Dataset records ::
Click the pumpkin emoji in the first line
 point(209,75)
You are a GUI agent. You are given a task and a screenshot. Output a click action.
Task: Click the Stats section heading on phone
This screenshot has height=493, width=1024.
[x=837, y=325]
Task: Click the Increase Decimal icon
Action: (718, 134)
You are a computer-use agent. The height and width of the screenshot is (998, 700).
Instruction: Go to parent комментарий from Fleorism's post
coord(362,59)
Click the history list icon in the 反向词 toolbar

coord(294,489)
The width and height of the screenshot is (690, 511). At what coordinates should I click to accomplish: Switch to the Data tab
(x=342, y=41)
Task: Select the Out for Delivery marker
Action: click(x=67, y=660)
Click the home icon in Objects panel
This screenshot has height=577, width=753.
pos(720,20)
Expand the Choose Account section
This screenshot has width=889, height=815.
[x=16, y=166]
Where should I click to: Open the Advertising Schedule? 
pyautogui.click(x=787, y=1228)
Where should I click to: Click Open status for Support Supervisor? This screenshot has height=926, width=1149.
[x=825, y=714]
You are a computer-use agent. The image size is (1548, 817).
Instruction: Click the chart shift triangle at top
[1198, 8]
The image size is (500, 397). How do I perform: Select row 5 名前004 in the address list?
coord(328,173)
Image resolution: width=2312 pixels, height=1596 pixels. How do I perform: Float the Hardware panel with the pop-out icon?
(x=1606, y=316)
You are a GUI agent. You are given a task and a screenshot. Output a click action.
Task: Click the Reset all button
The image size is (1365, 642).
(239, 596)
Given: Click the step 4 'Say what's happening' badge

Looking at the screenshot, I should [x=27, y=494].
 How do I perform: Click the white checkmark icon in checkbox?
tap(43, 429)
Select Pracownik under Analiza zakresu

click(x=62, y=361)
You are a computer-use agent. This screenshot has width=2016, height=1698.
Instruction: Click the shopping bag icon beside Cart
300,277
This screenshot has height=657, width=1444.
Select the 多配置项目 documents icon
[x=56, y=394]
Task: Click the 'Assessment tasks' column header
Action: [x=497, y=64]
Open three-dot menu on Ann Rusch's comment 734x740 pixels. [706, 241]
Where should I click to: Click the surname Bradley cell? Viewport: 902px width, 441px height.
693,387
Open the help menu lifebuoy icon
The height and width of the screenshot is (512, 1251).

Directive :: Revise the entries, changing "computer-use agent" to "desktop assistant" and leaving everything else the same.

Task output ::
Click the pumpkin emoji in the first line
 point(209,75)
You are a GUI agent. You are given a task and a screenshot. Output a click action.
Task: Click the Stats section heading on phone
This screenshot has height=493, width=1024.
[x=837, y=325]
Task: Click the Increase Decimal icon
Action: (718, 134)
You are a desktop assistant. The height and width of the screenshot is (998, 700).
Instruction: Go to parent комментарий from Fleorism's post
coord(362,59)
Click the history list icon in the 反向词 toolbar

coord(294,489)
The width and height of the screenshot is (690, 511). At what coordinates should I click to accomplish: Switch to the Data tab
(x=342, y=41)
Task: Select the Out for Delivery marker
Action: click(x=67, y=660)
Click the home icon in Objects panel
This screenshot has height=577, width=753.
pos(720,20)
Expand the Choose Account section
This screenshot has width=889, height=815.
[x=16, y=166]
Where should I click to: Open the Advertising Schedule? 
pyautogui.click(x=787, y=1228)
Where should I click to: Click Open status for Support Supervisor? This screenshot has height=926, width=1149.
[x=825, y=714]
You are a desktop assistant. The image size is (1548, 817).
Instruction: Click the chart shift triangle at top
[1198, 8]
The image size is (500, 397). How do I perform: Select row 5 名前004 in the address list?
coord(328,173)
Image resolution: width=2312 pixels, height=1596 pixels. How do I perform: Float the Hardware panel with the pop-out icon?
(x=1606, y=316)
You are a GUI agent. You are given a task and a screenshot. Output a click action.
Task: Click the Reset all button
The image size is (1365, 642).
(239, 596)
Given: Click the step 4 'Say what's happening' badge

Looking at the screenshot, I should [x=27, y=494].
 How do I perform: Click the white checkmark icon in checkbox?
tap(43, 429)
Select Pracownik under Analiza zakresu

click(x=62, y=361)
You are a desktop assistant. This screenshot has width=2016, height=1698.
Instruction: Click the shopping bag icon beside Cart
300,277
This screenshot has height=657, width=1444.
Select the 多配置项目 documents icon
[x=56, y=394]
Task: Click the 'Assessment tasks' column header
Action: [x=497, y=64]
Open three-dot menu on Ann Rusch's comment 734x740 pixels. [706, 241]
Where should I click to: Click the surname Bradley cell? Viewport: 902px width, 441px height.
693,387
Open the help menu lifebuoy icon
The height and width of the screenshot is (512, 1251).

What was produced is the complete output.